▸ Written task
Set out every line of the material below as a Markdown table with the columns Row and Line, numbering the rows in order and skipping blank lines.

▸ Record list
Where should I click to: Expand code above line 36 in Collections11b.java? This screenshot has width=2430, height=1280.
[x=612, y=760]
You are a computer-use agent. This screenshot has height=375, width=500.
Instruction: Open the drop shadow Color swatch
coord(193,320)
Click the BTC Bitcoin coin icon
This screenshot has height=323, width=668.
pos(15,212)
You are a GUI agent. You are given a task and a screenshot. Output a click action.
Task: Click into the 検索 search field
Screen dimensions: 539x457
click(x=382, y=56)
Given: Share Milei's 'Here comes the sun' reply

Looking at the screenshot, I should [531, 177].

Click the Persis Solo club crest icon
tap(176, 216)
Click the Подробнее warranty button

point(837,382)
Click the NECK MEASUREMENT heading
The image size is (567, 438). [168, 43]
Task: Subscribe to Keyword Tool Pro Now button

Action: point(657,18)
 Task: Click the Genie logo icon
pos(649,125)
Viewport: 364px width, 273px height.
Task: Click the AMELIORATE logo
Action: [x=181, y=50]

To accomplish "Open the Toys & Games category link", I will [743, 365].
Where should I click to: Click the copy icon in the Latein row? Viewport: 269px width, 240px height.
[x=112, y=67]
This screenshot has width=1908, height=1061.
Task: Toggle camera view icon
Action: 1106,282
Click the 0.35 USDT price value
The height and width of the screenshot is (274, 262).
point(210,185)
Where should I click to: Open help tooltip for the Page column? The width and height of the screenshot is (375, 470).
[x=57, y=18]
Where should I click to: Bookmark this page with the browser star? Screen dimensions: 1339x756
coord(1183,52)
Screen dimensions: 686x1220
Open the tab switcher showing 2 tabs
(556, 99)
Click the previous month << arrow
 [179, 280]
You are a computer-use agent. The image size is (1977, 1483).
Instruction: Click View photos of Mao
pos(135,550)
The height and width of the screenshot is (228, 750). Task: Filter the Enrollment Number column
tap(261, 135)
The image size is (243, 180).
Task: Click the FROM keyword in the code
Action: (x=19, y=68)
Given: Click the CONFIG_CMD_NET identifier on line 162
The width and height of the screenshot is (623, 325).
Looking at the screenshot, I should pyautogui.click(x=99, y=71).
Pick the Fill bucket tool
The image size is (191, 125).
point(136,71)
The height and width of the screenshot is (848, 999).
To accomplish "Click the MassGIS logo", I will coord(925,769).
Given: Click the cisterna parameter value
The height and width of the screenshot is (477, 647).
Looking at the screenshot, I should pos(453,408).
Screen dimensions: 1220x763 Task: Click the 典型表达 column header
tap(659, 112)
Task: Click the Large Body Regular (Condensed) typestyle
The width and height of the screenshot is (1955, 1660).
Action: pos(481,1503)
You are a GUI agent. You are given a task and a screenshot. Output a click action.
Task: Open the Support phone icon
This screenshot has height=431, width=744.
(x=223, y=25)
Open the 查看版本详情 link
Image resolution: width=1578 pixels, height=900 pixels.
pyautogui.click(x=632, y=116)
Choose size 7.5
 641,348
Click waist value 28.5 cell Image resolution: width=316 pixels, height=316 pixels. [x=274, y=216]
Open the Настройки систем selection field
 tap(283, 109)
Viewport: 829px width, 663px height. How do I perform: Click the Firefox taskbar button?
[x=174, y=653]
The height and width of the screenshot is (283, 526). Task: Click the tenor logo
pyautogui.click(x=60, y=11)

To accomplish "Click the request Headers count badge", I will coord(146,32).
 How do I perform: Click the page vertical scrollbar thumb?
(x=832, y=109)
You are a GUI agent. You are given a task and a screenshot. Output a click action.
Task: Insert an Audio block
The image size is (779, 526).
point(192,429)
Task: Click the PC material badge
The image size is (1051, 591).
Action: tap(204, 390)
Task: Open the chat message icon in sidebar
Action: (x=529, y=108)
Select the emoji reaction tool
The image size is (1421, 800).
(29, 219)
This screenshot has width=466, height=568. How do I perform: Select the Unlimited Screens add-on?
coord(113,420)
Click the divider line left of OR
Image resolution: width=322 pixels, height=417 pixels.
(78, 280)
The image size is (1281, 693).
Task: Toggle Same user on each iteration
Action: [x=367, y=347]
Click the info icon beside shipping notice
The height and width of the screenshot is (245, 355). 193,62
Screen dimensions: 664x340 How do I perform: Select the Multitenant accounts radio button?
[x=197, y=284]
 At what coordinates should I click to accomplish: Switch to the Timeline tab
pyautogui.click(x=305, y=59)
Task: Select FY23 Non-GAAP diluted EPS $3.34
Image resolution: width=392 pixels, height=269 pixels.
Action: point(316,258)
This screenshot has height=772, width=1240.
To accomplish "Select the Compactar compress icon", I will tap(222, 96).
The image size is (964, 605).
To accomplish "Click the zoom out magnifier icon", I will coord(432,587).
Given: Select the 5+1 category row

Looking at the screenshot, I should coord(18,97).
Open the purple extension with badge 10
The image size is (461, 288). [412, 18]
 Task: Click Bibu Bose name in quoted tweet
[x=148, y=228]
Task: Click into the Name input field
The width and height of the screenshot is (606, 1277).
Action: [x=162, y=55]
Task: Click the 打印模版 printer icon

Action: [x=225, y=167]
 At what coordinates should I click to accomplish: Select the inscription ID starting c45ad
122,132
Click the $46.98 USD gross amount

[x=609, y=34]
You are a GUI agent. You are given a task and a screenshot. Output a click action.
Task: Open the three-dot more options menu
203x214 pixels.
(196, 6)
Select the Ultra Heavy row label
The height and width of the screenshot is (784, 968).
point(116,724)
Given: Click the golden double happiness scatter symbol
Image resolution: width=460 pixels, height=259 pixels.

▸ Task solution
| Row | Line |
|---|---|
| 1 | Where should I click to: Expand code above line 36 in Collections11b.java? This screenshot has width=2430, height=1280. |
| 2 | [x=612, y=760] |
| 3 | You are a computer-use agent. This screenshot has height=375, width=500. |
| 4 | Instruction: Open the drop shadow Color swatch |
| 5 | coord(193,320) |
| 6 | Click the BTC Bitcoin coin icon |
| 7 | This screenshot has height=323, width=668. |
| 8 | pos(15,212) |
| 9 | You are a GUI agent. You are given a task and a screenshot. Output a click action. |
| 10 | Task: Click into the 検索 search field |
| 11 | Screen dimensions: 539x457 |
| 12 | click(x=382, y=56) |
| 13 | Given: Share Milei's 'Here comes the sun' reply |
| 14 | Looking at the screenshot, I should [531, 177]. |
| 15 | Click the Persis Solo club crest icon |
| 16 | tap(176, 216) |
| 17 | Click the Подробнее warranty button |
| 18 | point(837,382) |
| 19 | Click the NECK MEASUREMENT heading |
| 20 | The image size is (567, 438). [168, 43] |
| 21 | Task: Subscribe to Keyword Tool Pro Now button |
| 22 | Action: point(657,18) |
| 23 |  Task: Click the Genie logo icon |
| 24 | pos(649,125) |
| 25 | Viewport: 364px width, 273px height. |
| 26 | Task: Click the AMELIORATE logo |
| 27 | Action: [x=181, y=50] |
| 28 | To accomplish "Open the Toys & Games category link", I will [743, 365]. |
| 29 | Where should I click to: Click the copy icon in the Latein row? Viewport: 269px width, 240px height. |
| 30 | [x=112, y=67] |
| 31 | This screenshot has width=1908, height=1061. |
| 32 | Task: Toggle camera view icon |
| 33 | Action: 1106,282 |
| 34 | Click the 0.35 USDT price value |
| 35 | The height and width of the screenshot is (274, 262). |
| 36 | point(210,185) |
| 37 | Where should I click to: Open help tooltip for the Page column? The width and height of the screenshot is (375, 470). |
| 38 | [x=57, y=18] |
| 39 | Where should I click to: Bookmark this page with the browser star? Screen dimensions: 1339x756 |
| 40 | coord(1183,52) |
| 41 | Screen dimensions: 686x1220 |
| 42 | Open the tab switcher showing 2 tabs |
| 43 | (556, 99) |
| 44 | Click the previous month << arrow |
| 45 |  [179, 280] |
| 46 | You are a computer-use agent. The image size is (1977, 1483). |
| 47 | Instruction: Click View photos of Mao |
| 48 | pos(135,550) |
| 49 | The height and width of the screenshot is (228, 750). Task: Filter the Enrollment Number column |
| 50 | tap(261, 135) |
| 51 | The image size is (243, 180). |
| 52 | Task: Click the FROM keyword in the code |
| 53 | Action: (x=19, y=68) |
| 54 | Given: Click the CONFIG_CMD_NET identifier on line 162 |
| 55 | The width and height of the screenshot is (623, 325). |
| 56 | Looking at the screenshot, I should pyautogui.click(x=99, y=71). |
| 57 | Pick the Fill bucket tool |
| 58 | The image size is (191, 125). |
| 59 | point(136,71) |
| 60 | The height and width of the screenshot is (848, 999). |
| 61 | To accomplish "Click the MassGIS logo", I will coord(925,769). |
| 62 | Given: Click the cisterna parameter value |
| 63 | The height and width of the screenshot is (477, 647). |
| 64 | Looking at the screenshot, I should pos(453,408). |
| 65 | Screen dimensions: 1220x763 Task: Click the 典型表达 column header |
| 66 | tap(659, 112) |
| 67 | Task: Click the Large Body Regular (Condensed) typestyle |
| 68 | The width and height of the screenshot is (1955, 1660). |
| 69 | Action: pos(481,1503) |
| 70 | You are a GUI agent. You are given a task and a screenshot. Output a click action. |
| 71 | Task: Open the Support phone icon |
| 72 | This screenshot has height=431, width=744. |
| 73 | (x=223, y=25) |
| 74 | Open the 查看版本详情 link |
| 75 | Image resolution: width=1578 pixels, height=900 pixels. |
| 76 | pyautogui.click(x=632, y=116) |
| 77 | Choose size 7.5 |
| 78 |  641,348 |
| 79 | Click waist value 28.5 cell Image resolution: width=316 pixels, height=316 pixels. [x=274, y=216] |
| 80 | Open the Настройки систем selection field |
| 81 |  tap(283, 109) |
| 82 | Viewport: 829px width, 663px height. How do I perform: Click the Firefox taskbar button? |
| 83 | [x=174, y=653] |
| 84 | The height and width of the screenshot is (283, 526). Task: Click the tenor logo |
| 85 | pyautogui.click(x=60, y=11) |
| 86 | To accomplish "Click the request Headers count badge", I will coord(146,32). |
| 87 |  How do I perform: Click the page vertical scrollbar thumb? |
| 88 | (x=832, y=109) |
| 89 | You are a GUI agent. You are given a task and a screenshot. Output a click action. |
| 90 | Task: Insert an Audio block |
| 91 | The image size is (779, 526). |
| 92 | point(192,429) |
| 93 | Task: Click the PC material badge |
| 94 | The image size is (1051, 591). |
| 95 | Action: tap(204, 390) |
| 96 | Task: Open the chat message icon in sidebar |
| 97 | Action: (x=529, y=108) |
| 98 | Select the emoji reaction tool |
| 99 | The image size is (1421, 800). |
| 100 | (29, 219) |
| 101 | This screenshot has width=466, height=568. How do I perform: Select the Unlimited Screens add-on? |
| 102 | coord(113,420) |
| 103 | Click the divider line left of OR |
| 104 | Image resolution: width=322 pixels, height=417 pixels. |
| 105 | (78, 280) |
| 106 | The image size is (1281, 693). |
| 107 | Task: Toggle Same user on each iteration |
| 108 | Action: [x=367, y=347] |
| 109 | Click the info icon beside shipping notice |
| 110 | The height and width of the screenshot is (245, 355). 193,62 |
| 111 | Screen dimensions: 664x340 How do I perform: Select the Multitenant accounts radio button? |
| 112 | [x=197, y=284] |
| 113 |  At what coordinates should I click to accomplish: Switch to the Timeline tab |
| 114 | pyautogui.click(x=305, y=59) |
| 115 | Task: Select FY23 Non-GAAP diluted EPS $3.34 |
| 116 | Image resolution: width=392 pixels, height=269 pixels. |
| 117 | Action: point(316,258) |
| 118 | This screenshot has height=772, width=1240. |
| 119 | To accomplish "Select the Compactar compress icon", I will tap(222, 96). |
| 120 | The image size is (964, 605). |
| 121 | To accomplish "Click the zoom out magnifier icon", I will coord(432,587). |
| 122 | Given: Select the 5+1 category row |
| 123 | Looking at the screenshot, I should coord(18,97). |
| 124 | Open the purple extension with badge 10 |
| 125 | The image size is (461, 288). [412, 18] |
| 126 |  Task: Click Bibu Bose name in quoted tweet |
| 127 | [x=148, y=228] |
| 128 | Task: Click into the Name input field |
| 129 | The width and height of the screenshot is (606, 1277). |
| 130 | Action: [x=162, y=55] |
| 131 | Task: Click the 打印模版 printer icon |
| 132 | Action: [x=225, y=167] |
| 133 |  At what coordinates should I click to accomplish: Select the inscription ID starting c45ad |
| 134 | 122,132 |
| 135 | Click the $46.98 USD gross amount |
| 136 | [x=609, y=34] |
| 137 | You are a GUI agent. You are given a task and a screenshot. Output a click action. |
| 138 | Task: Open the three-dot more options menu |
| 139 | 203x214 pixels. |
| 140 | (196, 6) |
| 141 | Select the Ultra Heavy row label |
| 142 | The height and width of the screenshot is (784, 968). |
| 143 | point(116,724) |
| 144 | Given: Click the golden double happiness scatter symbol |
| 145 | Image resolution: width=460 pixels, height=259 pixels. |